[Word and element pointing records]
* * * * * * *

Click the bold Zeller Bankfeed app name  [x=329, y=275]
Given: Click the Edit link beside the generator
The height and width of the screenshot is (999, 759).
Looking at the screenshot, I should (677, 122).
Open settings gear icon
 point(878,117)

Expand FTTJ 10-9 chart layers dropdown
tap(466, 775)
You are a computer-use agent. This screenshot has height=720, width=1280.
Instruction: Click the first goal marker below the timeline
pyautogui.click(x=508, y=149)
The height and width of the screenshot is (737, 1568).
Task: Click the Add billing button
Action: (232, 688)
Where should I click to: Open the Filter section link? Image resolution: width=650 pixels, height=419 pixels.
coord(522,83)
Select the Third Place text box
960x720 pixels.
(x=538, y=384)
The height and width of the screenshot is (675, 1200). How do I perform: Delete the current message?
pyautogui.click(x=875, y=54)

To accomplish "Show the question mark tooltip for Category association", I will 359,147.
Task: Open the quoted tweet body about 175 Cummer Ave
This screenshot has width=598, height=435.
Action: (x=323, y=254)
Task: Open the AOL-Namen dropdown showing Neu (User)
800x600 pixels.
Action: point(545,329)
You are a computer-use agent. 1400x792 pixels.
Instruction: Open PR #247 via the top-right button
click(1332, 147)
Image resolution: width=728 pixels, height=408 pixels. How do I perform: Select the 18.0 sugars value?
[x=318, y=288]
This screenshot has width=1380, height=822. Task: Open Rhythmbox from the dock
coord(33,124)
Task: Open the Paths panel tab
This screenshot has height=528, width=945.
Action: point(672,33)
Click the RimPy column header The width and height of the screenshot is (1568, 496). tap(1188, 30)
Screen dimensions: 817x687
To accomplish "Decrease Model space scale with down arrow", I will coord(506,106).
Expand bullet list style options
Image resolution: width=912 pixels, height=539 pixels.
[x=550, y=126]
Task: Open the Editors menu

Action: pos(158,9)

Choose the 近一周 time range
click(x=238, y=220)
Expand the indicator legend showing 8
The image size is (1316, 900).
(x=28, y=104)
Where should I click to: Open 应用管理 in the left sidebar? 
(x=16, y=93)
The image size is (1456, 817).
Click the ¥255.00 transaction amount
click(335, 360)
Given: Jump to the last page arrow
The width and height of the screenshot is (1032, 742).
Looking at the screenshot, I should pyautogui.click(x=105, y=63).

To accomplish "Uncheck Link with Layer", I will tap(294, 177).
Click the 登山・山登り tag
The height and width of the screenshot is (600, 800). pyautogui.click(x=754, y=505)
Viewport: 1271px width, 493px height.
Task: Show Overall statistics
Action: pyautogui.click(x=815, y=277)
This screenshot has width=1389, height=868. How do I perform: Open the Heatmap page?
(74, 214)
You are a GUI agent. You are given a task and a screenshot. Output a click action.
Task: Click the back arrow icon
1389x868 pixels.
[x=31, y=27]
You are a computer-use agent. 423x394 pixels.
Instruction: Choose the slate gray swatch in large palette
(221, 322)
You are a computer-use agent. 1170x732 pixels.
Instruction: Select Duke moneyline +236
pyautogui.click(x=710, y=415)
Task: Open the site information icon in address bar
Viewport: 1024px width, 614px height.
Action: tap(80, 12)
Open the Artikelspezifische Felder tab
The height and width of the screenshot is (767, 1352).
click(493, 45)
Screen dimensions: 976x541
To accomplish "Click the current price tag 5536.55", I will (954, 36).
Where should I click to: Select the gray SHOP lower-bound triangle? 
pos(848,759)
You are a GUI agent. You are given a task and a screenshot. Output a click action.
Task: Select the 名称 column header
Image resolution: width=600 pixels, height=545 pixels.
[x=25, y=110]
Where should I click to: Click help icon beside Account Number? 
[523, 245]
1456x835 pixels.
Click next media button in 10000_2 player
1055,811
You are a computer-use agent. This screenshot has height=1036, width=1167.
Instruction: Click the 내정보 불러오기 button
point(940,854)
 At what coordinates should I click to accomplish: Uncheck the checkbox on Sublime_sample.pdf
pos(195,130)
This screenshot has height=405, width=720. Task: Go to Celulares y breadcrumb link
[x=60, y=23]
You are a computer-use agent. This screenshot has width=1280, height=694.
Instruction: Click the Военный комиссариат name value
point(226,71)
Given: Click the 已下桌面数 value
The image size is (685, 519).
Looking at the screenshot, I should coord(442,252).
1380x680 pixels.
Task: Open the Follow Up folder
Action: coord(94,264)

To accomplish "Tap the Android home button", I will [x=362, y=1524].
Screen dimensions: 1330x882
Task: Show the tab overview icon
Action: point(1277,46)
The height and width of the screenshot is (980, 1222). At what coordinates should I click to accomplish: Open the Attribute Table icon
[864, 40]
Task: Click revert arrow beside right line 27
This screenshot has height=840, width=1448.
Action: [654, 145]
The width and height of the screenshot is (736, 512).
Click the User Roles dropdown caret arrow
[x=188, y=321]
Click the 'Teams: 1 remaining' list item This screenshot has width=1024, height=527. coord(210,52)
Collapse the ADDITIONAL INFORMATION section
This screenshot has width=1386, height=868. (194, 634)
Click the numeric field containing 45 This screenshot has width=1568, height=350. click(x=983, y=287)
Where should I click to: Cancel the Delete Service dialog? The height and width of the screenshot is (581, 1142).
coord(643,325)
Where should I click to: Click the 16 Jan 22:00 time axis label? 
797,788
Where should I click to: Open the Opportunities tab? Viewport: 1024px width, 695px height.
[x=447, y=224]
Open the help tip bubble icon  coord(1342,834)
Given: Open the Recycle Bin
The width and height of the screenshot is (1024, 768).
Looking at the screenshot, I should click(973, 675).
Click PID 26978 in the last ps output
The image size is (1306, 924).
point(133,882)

* * * * * * *

§ What you should do
Rewrite all the records above, swapping "Where should I click to" for "Which spot do I click to" and keeping everything else the same.

§ Result below
Click the bold Zeller Bankfeed app name  [x=329, y=275]
Given: Click the Edit link beside the generator
The height and width of the screenshot is (999, 759).
Looking at the screenshot, I should (677, 122).
Open settings gear icon
 point(878,117)

Expand FTTJ 10-9 chart layers dropdown
tap(466, 775)
You are a computer-use agent. This screenshot has height=720, width=1280.
Instruction: Click the first goal marker below the timeline
pyautogui.click(x=508, y=149)
The height and width of the screenshot is (737, 1568).
Task: Click the Add billing button
Action: (232, 688)
Which spot do I click to: Open the Filter section link? Image resolution: width=650 pixels, height=419 pixels.
coord(522,83)
Select the Third Place text box
960x720 pixels.
(x=538, y=384)
The height and width of the screenshot is (675, 1200). How do I perform: Delete the current message?
pyautogui.click(x=875, y=54)

To accomplish "Show the question mark tooltip for Category association", I will 359,147.
Task: Open the quoted tweet body about 175 Cummer Ave
This screenshot has width=598, height=435.
Action: (x=323, y=254)
Task: Open the AOL-Namen dropdown showing Neu (User)
800x600 pixels.
Action: point(545,329)
You are a computer-use agent. 1400x792 pixels.
Instruction: Open PR #247 via the top-right button
click(1332, 147)
Image resolution: width=728 pixels, height=408 pixels. How do I perform: Select the 18.0 sugars value?
[x=318, y=288]
This screenshot has width=1380, height=822. Task: Open Rhythmbox from the dock
coord(33,124)
Task: Open the Paths panel tab
This screenshot has height=528, width=945.
Action: point(672,33)
Click the RimPy column header The width and height of the screenshot is (1568, 496). tap(1188, 30)
Screen dimensions: 817x687
To accomplish "Decrease Model space scale with down arrow", I will coord(506,106).
Expand bullet list style options
Image resolution: width=912 pixels, height=539 pixels.
[x=550, y=126]
Task: Open the Editors menu

Action: pos(158,9)

Choose the 近一周 time range
click(x=238, y=220)
Expand the indicator legend showing 8
The image size is (1316, 900).
(x=28, y=104)
Which spot do I click to: Open 应用管理 in the left sidebar? 
(x=16, y=93)
The image size is (1456, 817).
Click the ¥255.00 transaction amount
click(335, 360)
Given: Jump to the last page arrow
The width and height of the screenshot is (1032, 742).
Looking at the screenshot, I should pyautogui.click(x=105, y=63).

To accomplish "Uncheck Link with Layer", I will tap(294, 177).
Click the 登山・山登り tag
The height and width of the screenshot is (600, 800). pyautogui.click(x=754, y=505)
Viewport: 1271px width, 493px height.
Task: Show Overall statistics
Action: pyautogui.click(x=815, y=277)
This screenshot has width=1389, height=868. How do I perform: Open the Heatmap page?
(74, 214)
You are a GUI agent. You are given a task and a screenshot. Output a click action.
Task: Click the back arrow icon
1389x868 pixels.
[x=31, y=27]
You are a computer-use agent. 423x394 pixels.
Instruction: Choose the slate gray swatch in large palette
(221, 322)
You are a computer-use agent. 1170x732 pixels.
Instruction: Select Duke moneyline +236
pyautogui.click(x=710, y=415)
Task: Open the site information icon in address bar
Viewport: 1024px width, 614px height.
Action: tap(80, 12)
Open the Artikelspezifische Felder tab
The height and width of the screenshot is (767, 1352).
click(493, 45)
Screen dimensions: 976x541
To accomplish "Click the current price tag 5536.55", I will (954, 36).
Which spot do I click to: Select the gray SHOP lower-bound triangle? 
pos(848,759)
You are a GUI agent. You are given a task and a screenshot. Output a click action.
Task: Select the 名称 column header
Image resolution: width=600 pixels, height=545 pixels.
[x=25, y=110]
Which spot do I click to: Click help icon beside Account Number? 
[523, 245]
1456x835 pixels.
Click next media button in 10000_2 player
1055,811
You are a computer-use agent. This screenshot has height=1036, width=1167.
Instruction: Click the 내정보 불러오기 button
point(940,854)
 At what coordinates should I click to accomplish: Uncheck the checkbox on Sublime_sample.pdf
pos(195,130)
This screenshot has height=405, width=720. Task: Go to Celulares y breadcrumb link
[x=60, y=23]
You are a computer-use agent. This screenshot has width=1280, height=694.
Instruction: Click the Военный комиссариат name value
point(226,71)
Given: Click the 已下桌面数 value
The image size is (685, 519).
Looking at the screenshot, I should coord(442,252).
1380x680 pixels.
Task: Open the Follow Up folder
Action: coord(94,264)

To accomplish "Tap the Android home button", I will [x=362, y=1524].
Screen dimensions: 1330x882
Task: Show the tab overview icon
Action: point(1277,46)
The height and width of the screenshot is (980, 1222). At what coordinates should I click to accomplish: Open the Attribute Table icon
[864, 40]
Task: Click revert arrow beside right line 27
This screenshot has height=840, width=1448.
Action: [654, 145]
The width and height of the screenshot is (736, 512).
Click the User Roles dropdown caret arrow
[x=188, y=321]
Click the 'Teams: 1 remaining' list item This screenshot has width=1024, height=527. coord(210,52)
Collapse the ADDITIONAL INFORMATION section
This screenshot has width=1386, height=868. (194, 634)
Click the numeric field containing 45 This screenshot has width=1568, height=350. click(x=983, y=287)
Which spot do I click to: Cancel the Delete Service dialog? The height and width of the screenshot is (581, 1142).
coord(643,325)
Which spot do I click to: Click the 16 Jan 22:00 time axis label? 
797,788
Which spot do I click to: Open the Opportunities tab? Viewport: 1024px width, 695px height.
[x=447, y=224]
Open the help tip bubble icon  coord(1342,834)
Given: Open the Recycle Bin
The width and height of the screenshot is (1024, 768).
Looking at the screenshot, I should click(973, 675).
Click PID 26978 in the last ps output
The image size is (1306, 924).
point(133,882)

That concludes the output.